Dave Hauser competed against Tony Bennett in high school, as did Stephanie Hauser’s brother, Barry Fermanich. Dave and Barry were teammates at Division II Minnesota-Duluth, which is how Dave and Stephanie, a volleyball, basketball and softball player at Division III Wisconsin-Superior, met.
The coincidences and connections border on providential.
Both Wisconsin natives, Dave and Stephanie coached multiple high school sports before settling on basketball and volleyball, respectively, when they started a family. Dave coached their daughter Nicki’s basketball team at Stevens Point Area Senior High, resigned after her graduation and joined the boys team as an assistant coach to be with Joey and Sam. He’s now a junior high athletics director, and Stephanie is an assistant director with the Wisconsin Interscholastic Athletic Association.
Nicki played volleyball at Southern Connecticut State and now serves as director of operations for North Dakota State’s program.
Joey transferred from Marquette to Michigan State, which faces UCLA on Thursday in the NCAA tournament’s First Four.
Think the Hausers had a stressful Selection Sunday?
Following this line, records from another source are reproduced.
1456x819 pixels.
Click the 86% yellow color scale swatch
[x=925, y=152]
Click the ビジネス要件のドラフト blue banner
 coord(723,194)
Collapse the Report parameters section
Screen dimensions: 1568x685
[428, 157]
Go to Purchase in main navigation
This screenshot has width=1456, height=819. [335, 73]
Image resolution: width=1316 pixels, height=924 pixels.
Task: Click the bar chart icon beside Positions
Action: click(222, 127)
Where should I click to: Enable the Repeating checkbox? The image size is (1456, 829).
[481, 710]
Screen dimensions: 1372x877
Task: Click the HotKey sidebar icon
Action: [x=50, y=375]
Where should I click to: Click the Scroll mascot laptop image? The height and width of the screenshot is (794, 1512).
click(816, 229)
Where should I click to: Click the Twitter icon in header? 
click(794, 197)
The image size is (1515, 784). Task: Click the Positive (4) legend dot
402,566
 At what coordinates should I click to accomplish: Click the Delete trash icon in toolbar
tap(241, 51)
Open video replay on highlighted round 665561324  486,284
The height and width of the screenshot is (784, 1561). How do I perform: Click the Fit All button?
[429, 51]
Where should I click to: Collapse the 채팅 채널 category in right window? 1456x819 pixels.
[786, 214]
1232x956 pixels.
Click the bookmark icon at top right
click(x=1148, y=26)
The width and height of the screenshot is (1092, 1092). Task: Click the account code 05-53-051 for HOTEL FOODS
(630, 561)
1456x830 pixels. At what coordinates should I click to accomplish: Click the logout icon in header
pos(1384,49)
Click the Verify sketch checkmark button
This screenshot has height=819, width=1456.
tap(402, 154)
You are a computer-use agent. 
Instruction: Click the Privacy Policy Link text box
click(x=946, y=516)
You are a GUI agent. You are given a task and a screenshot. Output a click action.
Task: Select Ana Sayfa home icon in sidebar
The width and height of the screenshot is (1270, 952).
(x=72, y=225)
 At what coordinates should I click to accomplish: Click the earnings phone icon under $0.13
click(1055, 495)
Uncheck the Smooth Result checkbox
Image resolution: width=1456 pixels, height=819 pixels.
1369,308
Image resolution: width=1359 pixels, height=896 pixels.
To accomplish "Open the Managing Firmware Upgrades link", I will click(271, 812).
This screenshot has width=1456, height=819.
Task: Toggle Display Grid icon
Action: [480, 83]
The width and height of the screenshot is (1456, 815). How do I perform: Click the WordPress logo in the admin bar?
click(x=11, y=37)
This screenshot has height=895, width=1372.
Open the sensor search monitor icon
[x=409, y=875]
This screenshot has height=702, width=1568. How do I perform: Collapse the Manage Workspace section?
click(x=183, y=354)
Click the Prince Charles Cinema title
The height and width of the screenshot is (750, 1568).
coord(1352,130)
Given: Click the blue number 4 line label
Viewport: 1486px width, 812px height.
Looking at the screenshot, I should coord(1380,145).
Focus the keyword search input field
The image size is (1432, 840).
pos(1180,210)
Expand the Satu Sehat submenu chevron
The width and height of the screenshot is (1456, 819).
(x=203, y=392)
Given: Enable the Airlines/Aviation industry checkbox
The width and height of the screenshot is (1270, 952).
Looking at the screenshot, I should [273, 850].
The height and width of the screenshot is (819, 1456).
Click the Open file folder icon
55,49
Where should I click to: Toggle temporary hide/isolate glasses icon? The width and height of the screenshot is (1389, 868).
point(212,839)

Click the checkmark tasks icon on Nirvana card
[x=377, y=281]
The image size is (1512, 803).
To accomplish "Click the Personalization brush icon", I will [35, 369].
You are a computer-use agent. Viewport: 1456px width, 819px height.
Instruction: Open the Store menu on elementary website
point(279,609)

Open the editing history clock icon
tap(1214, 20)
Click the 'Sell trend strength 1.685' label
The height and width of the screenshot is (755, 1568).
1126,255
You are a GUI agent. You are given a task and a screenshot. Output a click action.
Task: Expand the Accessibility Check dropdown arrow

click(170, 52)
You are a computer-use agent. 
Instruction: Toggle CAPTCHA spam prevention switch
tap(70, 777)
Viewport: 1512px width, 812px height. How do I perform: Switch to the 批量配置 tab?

Michigan State was on the bubble, among the last four at-large teams selected to the NCAA bracket, while UVA was, and remains, in COVID-19 quarantine after a positive test at the ACC tournament.
As a high school junior, Sam took an official recruiting visit to Virginia, lured by the school and his family’s connections to Bennett. But he didn’t want to stray that far from home.
After three years at Marquette — he was second-team all-Big East as a junior — distance from home didn’t matter.
He was ready for UVA, sat out last season per NCAA transfer rules and earned first-team all-ACC this year.
Hauser called his redshirt season of 2019-20 “humbling,” but Bennett saw an already accomplished player refining his craft.
“Sam’s a pro,” Bennett said, “meaning he’s the consummate pro, just the way he approaches things. … He attacked all areas. He’s so purposeful and focused.”
The foundation of that work ethic? The source of that postcard jumper?
Bennett knows. He lived it. He drank it.
“It has to do,” he said, “with the water in Stevens Point, Wis.”